Reputation:
I am new to R and I am just learning about the apply
functions and how they work. I simply want to extract the coefficients from a lm
fit on a variable x by product color and brand across a several years.
I know I can create a for loop and subset the data by model year and fit it, but I think its time I start using more built in functions, so I want to be able to do it with the by function or one of the apply functions. Here is what I was thinking.
#some made up data
x<-rnorm(50,13400,1200)
color<-sample(factor(c("Red","Black","Blue","Green","White")),50,replace=T)
year<-sample(factor(2006:2012),50,replace=T)
brand<-sample(factor(c("A","B","C","D")),50,replace=T)

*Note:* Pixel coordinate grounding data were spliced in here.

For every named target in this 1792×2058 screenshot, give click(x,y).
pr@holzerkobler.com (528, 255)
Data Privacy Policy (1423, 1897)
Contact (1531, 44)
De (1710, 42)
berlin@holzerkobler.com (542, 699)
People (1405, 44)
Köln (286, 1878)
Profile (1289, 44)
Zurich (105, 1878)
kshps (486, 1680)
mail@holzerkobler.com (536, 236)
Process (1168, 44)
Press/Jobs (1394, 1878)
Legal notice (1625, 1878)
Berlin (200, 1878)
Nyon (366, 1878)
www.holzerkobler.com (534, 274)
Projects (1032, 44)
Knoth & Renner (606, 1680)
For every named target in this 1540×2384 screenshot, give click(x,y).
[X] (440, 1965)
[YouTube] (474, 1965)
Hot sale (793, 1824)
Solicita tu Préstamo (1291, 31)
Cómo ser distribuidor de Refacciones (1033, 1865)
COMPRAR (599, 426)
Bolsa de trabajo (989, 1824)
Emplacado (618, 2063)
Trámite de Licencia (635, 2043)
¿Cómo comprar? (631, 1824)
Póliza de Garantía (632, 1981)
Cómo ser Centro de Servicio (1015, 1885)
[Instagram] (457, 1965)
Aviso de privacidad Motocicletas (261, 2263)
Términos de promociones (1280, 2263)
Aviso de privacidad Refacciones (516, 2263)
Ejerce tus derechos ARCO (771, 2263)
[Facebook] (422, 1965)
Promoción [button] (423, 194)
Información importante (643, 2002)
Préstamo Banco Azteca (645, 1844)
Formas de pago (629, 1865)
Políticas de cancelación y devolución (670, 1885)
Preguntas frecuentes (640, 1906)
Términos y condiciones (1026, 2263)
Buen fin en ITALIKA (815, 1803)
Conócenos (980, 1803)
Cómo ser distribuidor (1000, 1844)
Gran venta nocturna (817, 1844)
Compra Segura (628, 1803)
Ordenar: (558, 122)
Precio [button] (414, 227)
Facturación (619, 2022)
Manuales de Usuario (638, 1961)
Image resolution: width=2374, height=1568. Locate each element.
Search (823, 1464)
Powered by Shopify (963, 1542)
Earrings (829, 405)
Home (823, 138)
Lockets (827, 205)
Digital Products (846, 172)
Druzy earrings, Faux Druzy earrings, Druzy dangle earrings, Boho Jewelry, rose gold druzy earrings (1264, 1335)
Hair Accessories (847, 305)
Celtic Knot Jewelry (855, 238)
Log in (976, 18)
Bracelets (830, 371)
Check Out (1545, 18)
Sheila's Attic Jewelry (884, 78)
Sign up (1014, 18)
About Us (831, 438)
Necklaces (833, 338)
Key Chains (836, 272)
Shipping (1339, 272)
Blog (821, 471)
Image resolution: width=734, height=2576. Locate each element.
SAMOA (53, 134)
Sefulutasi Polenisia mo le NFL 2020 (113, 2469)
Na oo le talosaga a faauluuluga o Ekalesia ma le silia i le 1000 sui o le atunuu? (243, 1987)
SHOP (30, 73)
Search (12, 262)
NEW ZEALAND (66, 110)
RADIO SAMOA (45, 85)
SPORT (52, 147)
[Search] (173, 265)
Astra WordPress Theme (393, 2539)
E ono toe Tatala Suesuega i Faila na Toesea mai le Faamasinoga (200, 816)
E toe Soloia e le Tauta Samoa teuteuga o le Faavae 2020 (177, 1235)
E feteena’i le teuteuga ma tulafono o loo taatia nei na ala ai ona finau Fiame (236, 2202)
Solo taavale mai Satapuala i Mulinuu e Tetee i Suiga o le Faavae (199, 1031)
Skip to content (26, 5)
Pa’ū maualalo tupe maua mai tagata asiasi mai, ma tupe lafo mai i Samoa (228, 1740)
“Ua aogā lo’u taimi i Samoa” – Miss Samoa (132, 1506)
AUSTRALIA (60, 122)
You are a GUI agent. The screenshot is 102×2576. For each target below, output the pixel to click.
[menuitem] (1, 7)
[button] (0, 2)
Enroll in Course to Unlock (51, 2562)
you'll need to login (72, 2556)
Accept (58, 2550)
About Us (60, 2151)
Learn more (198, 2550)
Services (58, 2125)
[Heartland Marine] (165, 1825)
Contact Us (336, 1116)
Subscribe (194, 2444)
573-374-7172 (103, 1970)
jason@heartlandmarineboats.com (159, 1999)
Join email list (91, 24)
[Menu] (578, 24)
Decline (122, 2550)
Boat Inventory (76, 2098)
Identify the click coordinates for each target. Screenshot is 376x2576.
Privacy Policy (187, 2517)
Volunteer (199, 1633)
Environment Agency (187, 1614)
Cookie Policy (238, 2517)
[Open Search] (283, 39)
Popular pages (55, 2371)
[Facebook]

d<-data.frame(x,color,year,brand)
#now I want to fit the model lm(x~color+brand) for each year level
#this is what I was thinking...
tmp<-with(d,by(x,year,function(y) lm(x~color,data=y)))
sapply(tmp,coef)
Error in eval(predvars, data, env) : numeric 'envir' arg not of length one
I am basing this off the exapmle R gave when I entered help(by)
Upvotes: 5
Views: 1926
Reputation: 34703
This is much easier in more modern packages, e.g. data.table
:
library(data.table)
setDT(d)
d[ , .(reg = list(lm(x ~ color))), by = year]
# year reg
# 1: 2012 <lm>
# 2: 2006 <lm>
# 3: 2011 <lm>
# 4: 2008 <lm>
# 5: 2007 <lm>
# 6: 2010 <lm>
# 7: 2009 <lm>
The reg
column has lm
objects; note we need to wrap lm
in list(.)
so that data.table
doesn't confuse the plain list (note that is.list(lm(x ~ color, data = d))
is TRUE
.
Upvotes: 2
Reputation: 173547
In addition to doing this with base R functions (which is a good idea to learn how they work) it's also worth looking at who may have worked on this before. Fitting linear models to each subset of a data set is something that comes up a bunch, and it turns out people have built some convenient tools specifically for this.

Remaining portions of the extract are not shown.